Templates are one the distinguishing feature of C++. Feared and (sometimes?) loved, they are are a great tool for generic programming.
Still, they fall short on other types of meta programming and something which behaves like a Python enum usually involves some error-prone boilerplate. Or you use the C pre-processor and re-invent your own small language, that is how Better Enums solves this.
Meanwhile, Rust programmers have a macro system where they can manipulate the abstract tree of program instead of dumb strings.
A famous example is serde and its derive macro:
#[derive(Serialize, Deserialize)]
struct Point {
x: i32,
y: i32,
}
Here, the structure is defined in native rust, in contrast with the usual pre-processor solutions.
But, we also have a lot of overpowered tools like libclang and... Python?

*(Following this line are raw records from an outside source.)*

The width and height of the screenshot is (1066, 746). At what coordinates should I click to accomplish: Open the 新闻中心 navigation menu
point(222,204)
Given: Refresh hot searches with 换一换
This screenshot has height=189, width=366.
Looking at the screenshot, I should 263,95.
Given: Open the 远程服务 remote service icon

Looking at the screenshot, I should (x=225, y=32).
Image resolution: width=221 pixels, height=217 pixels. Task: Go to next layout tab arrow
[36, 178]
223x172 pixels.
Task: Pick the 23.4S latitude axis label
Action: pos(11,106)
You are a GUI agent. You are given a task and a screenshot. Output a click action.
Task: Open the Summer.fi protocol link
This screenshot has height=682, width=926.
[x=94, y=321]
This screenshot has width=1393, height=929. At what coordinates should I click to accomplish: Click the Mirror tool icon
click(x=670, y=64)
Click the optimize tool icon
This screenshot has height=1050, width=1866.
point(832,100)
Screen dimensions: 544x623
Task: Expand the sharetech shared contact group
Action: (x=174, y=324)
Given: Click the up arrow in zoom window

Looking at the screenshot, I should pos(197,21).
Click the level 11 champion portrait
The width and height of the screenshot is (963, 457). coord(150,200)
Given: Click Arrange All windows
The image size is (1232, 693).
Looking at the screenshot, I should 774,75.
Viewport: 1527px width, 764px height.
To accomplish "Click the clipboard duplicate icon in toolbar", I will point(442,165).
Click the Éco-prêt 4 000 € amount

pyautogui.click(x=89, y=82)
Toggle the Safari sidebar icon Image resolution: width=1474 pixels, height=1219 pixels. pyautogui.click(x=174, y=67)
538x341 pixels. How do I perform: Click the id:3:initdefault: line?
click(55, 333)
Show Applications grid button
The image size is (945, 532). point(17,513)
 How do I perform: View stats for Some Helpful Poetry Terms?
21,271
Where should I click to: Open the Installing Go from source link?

It uses libclang binding in python to get an AST, extract information from select tree nodes and then feed this to a Jinja template to generate C++ code!
It looks like:
#include "message_generated.h"
enum class [[clang::annotate("from_string")]] Message {
PING,
PONG,
};
int main() {
std::cout << Message::PING << "\n"; // "PING"
}
Advantages:
- reflection!
- type declaration is a normal C++ enum in the code
- writing (jinja) templated code is almost like writing regular C++ code, no dark pre-processor magic required
- easy to integrate in existing project with custom "templates"
Still Annoying:
- we cannot use a plain C++ attribute
[[from_string]]
as libclang only exposes the attributes it knows about. But we can re-purposeclang::annotate
.
- serde-cpp follows the same approach but uses an external parser, cppast, which does not have the limitation around unknown attributes. The generator is in C++ itself, it seems intended to be used as a standalone serialization library, not as a repurposeable building block to include in another project.